* DATASET RECORDS *
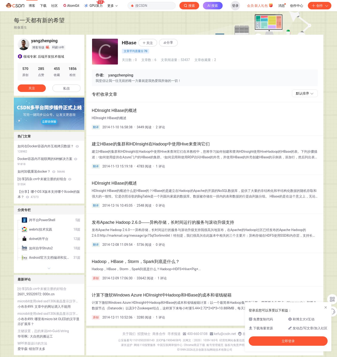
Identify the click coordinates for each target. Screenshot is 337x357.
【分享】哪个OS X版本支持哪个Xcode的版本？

---

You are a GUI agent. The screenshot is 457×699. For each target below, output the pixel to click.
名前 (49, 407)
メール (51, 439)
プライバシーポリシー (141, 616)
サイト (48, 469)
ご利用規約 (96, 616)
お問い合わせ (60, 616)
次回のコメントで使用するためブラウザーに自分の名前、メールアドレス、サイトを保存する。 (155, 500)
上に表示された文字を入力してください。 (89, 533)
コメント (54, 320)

* DIRECTIVE *
Take the records from the line containing "プライバシーポリシー (141, 616)" through the line containing "コメント (54, 320)" and write out only those lines again, swapping "サイト" for "ウェブサイト" and leaving everything else unchanged.

* FULL ANSWER *
プライバシーポリシー (141, 616)
ウェブサイト (48, 469)
ご利用規約 (96, 616)
お問い合わせ (60, 616)
次回のコメントで使用するためブラウザーに自分の名前、メールアドレス、ウェブサイトを保存する。 (155, 500)
上に表示された文字を入力してください。 (89, 533)
コメント (54, 320)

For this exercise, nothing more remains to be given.